Dataset entries Start Marker

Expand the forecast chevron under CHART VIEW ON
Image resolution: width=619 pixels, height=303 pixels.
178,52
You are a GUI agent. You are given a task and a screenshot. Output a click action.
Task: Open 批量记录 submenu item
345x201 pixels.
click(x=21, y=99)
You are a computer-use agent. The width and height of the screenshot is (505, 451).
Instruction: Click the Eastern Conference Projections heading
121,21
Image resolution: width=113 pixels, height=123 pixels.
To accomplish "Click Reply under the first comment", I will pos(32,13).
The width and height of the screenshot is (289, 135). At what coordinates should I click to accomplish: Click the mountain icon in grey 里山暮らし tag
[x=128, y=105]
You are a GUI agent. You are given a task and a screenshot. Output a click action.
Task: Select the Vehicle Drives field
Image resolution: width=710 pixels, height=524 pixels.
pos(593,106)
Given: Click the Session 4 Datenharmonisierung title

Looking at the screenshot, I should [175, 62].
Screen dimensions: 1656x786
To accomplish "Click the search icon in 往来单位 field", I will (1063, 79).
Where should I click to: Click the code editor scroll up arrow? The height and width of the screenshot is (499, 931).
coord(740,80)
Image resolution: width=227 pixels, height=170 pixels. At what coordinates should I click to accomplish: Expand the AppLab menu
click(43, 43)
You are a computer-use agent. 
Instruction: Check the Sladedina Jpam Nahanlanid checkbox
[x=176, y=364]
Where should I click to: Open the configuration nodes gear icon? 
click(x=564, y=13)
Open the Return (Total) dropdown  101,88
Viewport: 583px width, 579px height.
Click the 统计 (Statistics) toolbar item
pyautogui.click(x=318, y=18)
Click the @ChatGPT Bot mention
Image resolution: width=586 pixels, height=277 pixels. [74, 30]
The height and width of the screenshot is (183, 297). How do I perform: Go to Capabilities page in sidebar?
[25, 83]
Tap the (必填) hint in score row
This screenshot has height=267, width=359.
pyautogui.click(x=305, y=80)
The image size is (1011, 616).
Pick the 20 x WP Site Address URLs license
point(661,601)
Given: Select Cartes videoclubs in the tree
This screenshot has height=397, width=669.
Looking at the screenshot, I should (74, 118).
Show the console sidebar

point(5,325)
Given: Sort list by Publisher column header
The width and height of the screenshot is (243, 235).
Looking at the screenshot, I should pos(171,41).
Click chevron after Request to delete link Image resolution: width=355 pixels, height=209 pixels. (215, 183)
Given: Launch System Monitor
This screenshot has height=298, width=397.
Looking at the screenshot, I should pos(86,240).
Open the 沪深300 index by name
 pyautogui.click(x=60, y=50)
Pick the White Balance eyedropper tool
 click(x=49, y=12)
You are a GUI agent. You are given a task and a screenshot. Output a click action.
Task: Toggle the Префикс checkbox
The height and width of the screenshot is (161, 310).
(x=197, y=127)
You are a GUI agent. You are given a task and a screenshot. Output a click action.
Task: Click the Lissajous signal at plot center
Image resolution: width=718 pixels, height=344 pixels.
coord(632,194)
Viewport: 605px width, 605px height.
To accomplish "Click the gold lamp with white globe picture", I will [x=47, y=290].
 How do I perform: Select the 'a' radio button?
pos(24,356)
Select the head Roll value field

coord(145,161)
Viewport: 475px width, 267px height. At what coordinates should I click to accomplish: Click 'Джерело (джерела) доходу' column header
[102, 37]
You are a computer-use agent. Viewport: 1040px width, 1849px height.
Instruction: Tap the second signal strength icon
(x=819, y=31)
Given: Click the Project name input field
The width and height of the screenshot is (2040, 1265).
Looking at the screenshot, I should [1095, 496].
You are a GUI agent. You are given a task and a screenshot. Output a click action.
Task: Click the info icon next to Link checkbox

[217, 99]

Dataset entries End Marker

→ **Problem**
An exact copy of the lines from the one with "Instruction: Tap the" through the final line of the entries is the whole answer.

→ **Result of the task**
Instruction: Tap the second signal strength icon
(x=819, y=31)
Given: Click the Project name input field
The width and height of the screenshot is (2040, 1265).
Looking at the screenshot, I should [1095, 496].
You are a GUI agent. You are given a task and a screenshot. Output a click action.
Task: Click the info icon next to Link checkbox

[217, 99]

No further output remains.